C’est en réponse à une interpellation de Céline Misiego (Ensemble à Gauche), intitulée «Viol: comment les victimes sont-elles prises en charge?», que la Municipalité de Lausanne a décidé d’expliquer, par le menu, l’accueil qui leur est réservé par la police.

Dans sa réponse, elle révèle également qu’elle souhaite vouloir renforcer les compétences de sa police, notamment des primo-intervenants, en dispensant une formation sur le harcèlement de rue applicable plus largement aux violences sexistes.

Pour ce qui est de l’accueil réservé aux victimes de viol, le premier cas de figure est celui de la personne qui s’adresse par ses propres moyens à la police. Dans les différents postes à Lausanne, les personnes sont rapidement orientées et prises en charge.

La police judiciaire dispose d’un local permettant aux victimes d’attendre dans un environnement «approprié», à l’écart de la réception. Un aménagement particulier a été réalisé pour relier directement cette salle d’attente aux locaux d’audition. Elles évitent ainsi de croiser d’autres personnes.
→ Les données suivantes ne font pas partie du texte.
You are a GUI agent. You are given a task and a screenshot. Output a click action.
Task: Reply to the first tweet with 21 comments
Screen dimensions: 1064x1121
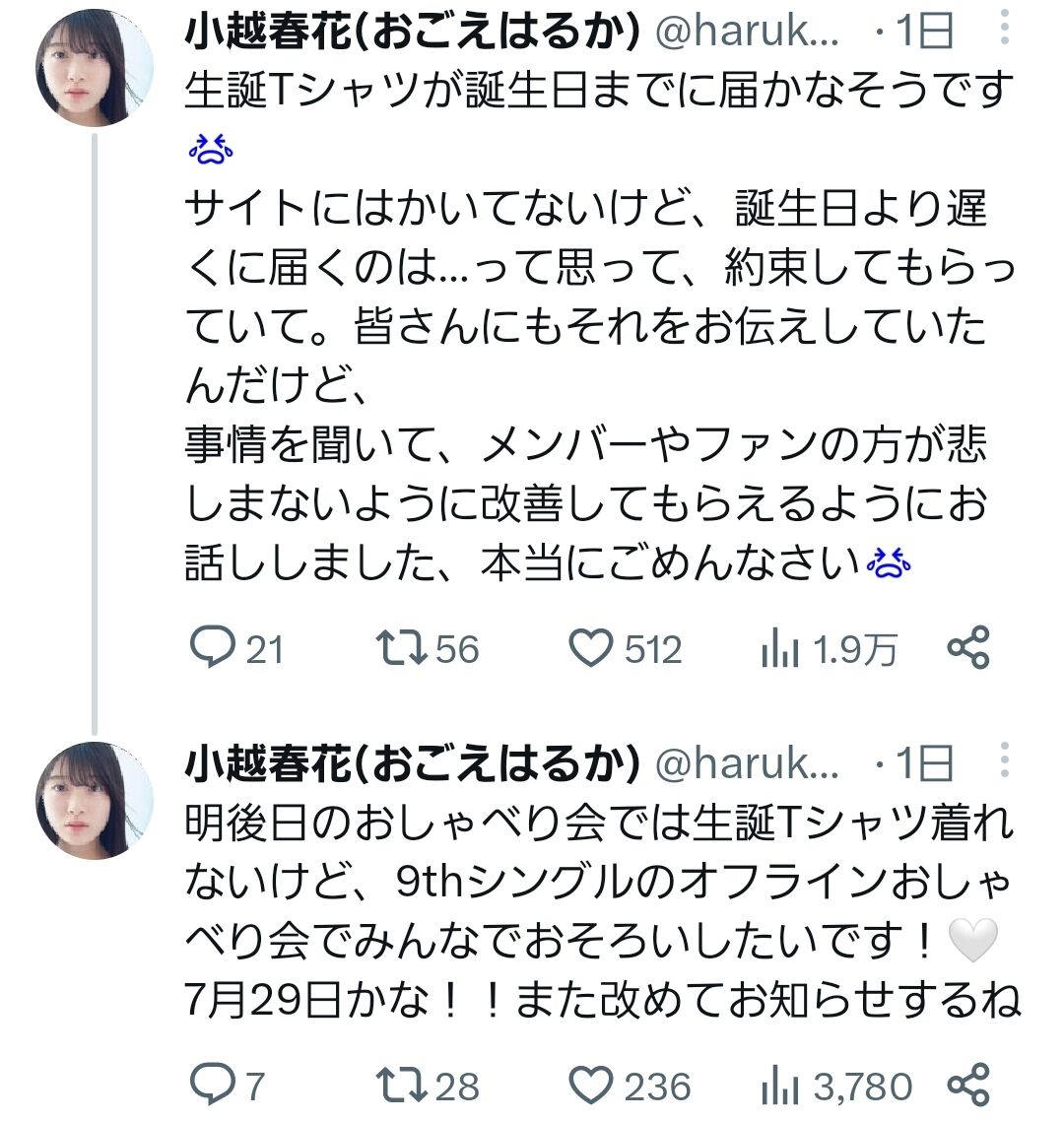click(209, 649)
L’autre cas de figure est celui des personnes qui sont directement prises en charge sur le lieu de l’agression. Elles sont immédiatement conduites vers les locaux de la police judiciaire pour y être reçues, elles aussi, par des policiers spécialisés.

Une formation spécifique

Le personnel de la Brigade des mœurs suit d’ailleurs une formation spécifique à la prise en charge des victimes. Il bénéficie aussi de stages réalisés auprès du centre de consultation LAVI (loi fédérale sur l’aide aux victimes d’infractions).

Selon le souhait de la victime, elle pourra être entendue soit par un homme soit par une femme. Durant la nuit et les week-ends, ce personnel peut être mobilisé en tout temps pour une prise en charge.

Pour ce qui est de la protection de la victime, si la situation l’impose, du personnel policier pourra la reconduire là où elle souhaite se rendre. La police lausannoise ne dispose toutefois pas de service de protection personnelle.

Il arrive que la police appuie les victimes dans les démarches visant à changer un cylindre de porte ou d’autres mesures de sécurisation du logement, par exemple.